Dr Elvis is on the frontline fighting malaria
Nigerian-born Elvis has seen countless children with malaria coming into the hospital - having fits, or with their systems shutting down completely. He’s determined to end it.
Elvis, aged 30, Nigeria
Growing up in Nigeria, Elvis suffered from malaria many times as a child. Now an emergency doctor, he is determined to eliminate this disease within a generation.
In a country like mine, where malaria is part of everyday life, you don’t realise it’s a disease that we can get rid of. You don’t realise that it’s a disease of poverty. So for me, as a doctor, it’s about making sure everyone knows they can play a part in fighting malaria. If more of us have the knowledge, there’s so much more we can do to beat it.
Having malaria is one of the most painful experiences that you can ever go through, something I went through many times as a child. You have the fever, body aches, you can barely function. When I had it I didn’t always have the end in sight. I didn’t know that I would get through it.
"I live in a place where we have malaria, something you’re never free from but something we should be."
Working in the emergency room, I see children coming in having fits, or with their systems shutting down completely. It’s something that never leaves you. But it does make me determined to make sure I do everything I can to eradicate it.
In terms of inequality, we know malaria keeps more children out of school than you can even imagine. Having an education is the first step to being successful and having a good life. Malaria continues to rob Africa of our prosperity and economic potential. The more effort we put into ending malaria now, the better it is for our future in so many ways.
If my generation looks around them they will see just how much malaria is affecting them. We must come together to beat this disease once and for all. We can educate ourselves and our friends, we can work within our communities to help get rid of it locally. We must make sure that no stone is left unturned in ending malaria.
"Every two minutes a child dies from malaria. I don’t want to be the generation that continues to allow our children to die from this awful disease."

§ ENTRIES PROVIDED:
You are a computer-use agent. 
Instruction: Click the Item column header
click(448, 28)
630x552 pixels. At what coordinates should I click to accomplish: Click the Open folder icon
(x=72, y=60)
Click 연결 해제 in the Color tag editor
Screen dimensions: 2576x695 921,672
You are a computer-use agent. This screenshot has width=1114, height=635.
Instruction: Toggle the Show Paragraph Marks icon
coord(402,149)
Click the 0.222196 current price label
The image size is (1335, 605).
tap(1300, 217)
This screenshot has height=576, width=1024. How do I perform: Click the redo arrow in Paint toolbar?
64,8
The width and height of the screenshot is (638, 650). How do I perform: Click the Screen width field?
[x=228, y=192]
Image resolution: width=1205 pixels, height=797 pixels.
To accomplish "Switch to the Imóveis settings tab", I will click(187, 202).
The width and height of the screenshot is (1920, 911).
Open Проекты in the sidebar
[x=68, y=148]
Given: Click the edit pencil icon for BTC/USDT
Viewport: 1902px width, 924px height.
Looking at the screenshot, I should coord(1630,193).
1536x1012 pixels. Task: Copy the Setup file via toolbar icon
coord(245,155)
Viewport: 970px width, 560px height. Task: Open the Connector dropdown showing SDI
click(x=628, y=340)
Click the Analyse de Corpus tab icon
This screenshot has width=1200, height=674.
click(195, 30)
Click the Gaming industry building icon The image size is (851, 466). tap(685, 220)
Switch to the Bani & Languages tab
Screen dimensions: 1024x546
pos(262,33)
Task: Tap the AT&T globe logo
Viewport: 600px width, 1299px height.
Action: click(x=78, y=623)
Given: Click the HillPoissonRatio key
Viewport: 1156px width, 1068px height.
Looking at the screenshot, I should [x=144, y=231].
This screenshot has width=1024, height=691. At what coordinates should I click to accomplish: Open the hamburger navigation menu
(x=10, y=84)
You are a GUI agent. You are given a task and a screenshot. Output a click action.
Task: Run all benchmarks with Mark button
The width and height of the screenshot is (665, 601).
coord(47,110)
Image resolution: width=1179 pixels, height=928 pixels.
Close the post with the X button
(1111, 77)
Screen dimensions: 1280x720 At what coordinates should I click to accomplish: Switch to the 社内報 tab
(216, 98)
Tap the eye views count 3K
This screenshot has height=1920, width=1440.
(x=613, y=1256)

§ TASKS TO CARRY OUT:
A – Write out the Dr Elvis profile from "Elvis, aged 30, Nigeria" up to and including "within a generation.".
B – Summarize the Dr Elvis profile in two sentences.

§ WRITTEN RESPONSES:
A –
Elvis, aged 30, Nigeria
Growing up in Nigeria, Elvis suffered from malaria many times as a child. Now an emergency doctor, he is determined to eliminate this disease within a generation.

B – Elvis, a 30-year-old Nigerian emergency doctor who had malaria many times as a child, sees children come into the hospital having fits or with their systems shutting down completely, and he is determined to eliminate the disease within a generation. He says malaria is a disease of poverty that keeps children out of school and robs Africa of its prosperity, and he urges his generation to educate themselves and their friends and to work within their communities to end it.